Донна встала, не дослушав ее.

— О, были оковы, Кэрол, были. Правда, все они висели на мне… — Она нетвердой походкой подошла к двери и приоткрыла ее. — Если ты что-то узнаешь о Шри-Ланке, сообщи мне, хорошо?

Донна вышла из офиса. А Кэрол Джексон осталась неподвижно сидеть на стуле. Ей хотелось зашить свои громадные, толстые губы. Вдруг, точно очнувшись, она вскочила, подбежала к двери, распахнула ее и громко позвала Донну, которая направлялась через двор к своей машине:

— Донна! Если я тебе понадоблюсь, позвони! Хорошо?!

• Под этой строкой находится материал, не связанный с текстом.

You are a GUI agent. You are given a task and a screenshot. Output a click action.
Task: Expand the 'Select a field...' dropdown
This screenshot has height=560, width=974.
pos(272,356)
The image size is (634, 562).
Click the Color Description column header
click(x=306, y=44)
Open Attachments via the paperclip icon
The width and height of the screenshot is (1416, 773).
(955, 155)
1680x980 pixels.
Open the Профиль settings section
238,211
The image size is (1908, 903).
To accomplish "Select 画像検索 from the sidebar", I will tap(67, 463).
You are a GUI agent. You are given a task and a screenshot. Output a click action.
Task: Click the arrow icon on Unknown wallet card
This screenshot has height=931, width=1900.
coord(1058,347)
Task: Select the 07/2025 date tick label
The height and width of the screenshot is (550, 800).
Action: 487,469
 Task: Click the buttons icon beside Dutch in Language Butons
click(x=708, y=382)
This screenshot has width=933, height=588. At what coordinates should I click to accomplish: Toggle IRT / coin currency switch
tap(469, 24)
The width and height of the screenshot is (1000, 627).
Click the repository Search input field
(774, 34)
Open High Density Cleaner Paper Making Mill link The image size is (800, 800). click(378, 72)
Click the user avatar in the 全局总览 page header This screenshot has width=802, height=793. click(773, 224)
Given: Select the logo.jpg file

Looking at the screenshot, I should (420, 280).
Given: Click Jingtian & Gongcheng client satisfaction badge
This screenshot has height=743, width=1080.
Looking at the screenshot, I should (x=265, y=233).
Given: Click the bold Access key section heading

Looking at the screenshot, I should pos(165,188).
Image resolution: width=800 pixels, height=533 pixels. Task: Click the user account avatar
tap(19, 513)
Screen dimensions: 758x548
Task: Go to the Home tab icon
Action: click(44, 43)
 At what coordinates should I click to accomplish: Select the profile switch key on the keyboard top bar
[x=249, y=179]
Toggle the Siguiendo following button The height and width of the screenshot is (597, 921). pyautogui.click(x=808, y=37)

Донна кивнула. И махнула на прощание рукой вновь обретенной подруге. Сквозь слезы, потоком лившиеся из глаз, она, ведя машину, даже не различала шоссе.

Глава 32

Дональд Левис торжественно вернулся в крыло, расточая улыбки приветствовавшим его заключенным. Он выглядел седым, старым и больным. Но в то же время более злобным, чем раньше. В глазах сохранялся прежний стальной блеск, а провалившиеся щеки и черные тени вокруг глаз лишь добавляли зловещих черт его и без того мрачному облику. Он двигался, слегка сутулясь; два приятеля, шедшие по бокам, казались его суровыми стражами. Никто не догадывался о боли и муках, которые вынужден был вытерпеть Левис, чтобы заставить себя просто ходить. Он все время оглядывался по сторонам вокруг себя, кивая направо и налево знакомым. Единственная искренняя улыбка его была адресована Сэди. На самом деле он хотел лишь вернуться в камеру и лечь. Но понимал, что все сразу же заметят такое проявление слабости и запомнят это на будущее. Левис осторожно присел на стул в комнате отдыха и улыбнулся Джорджио.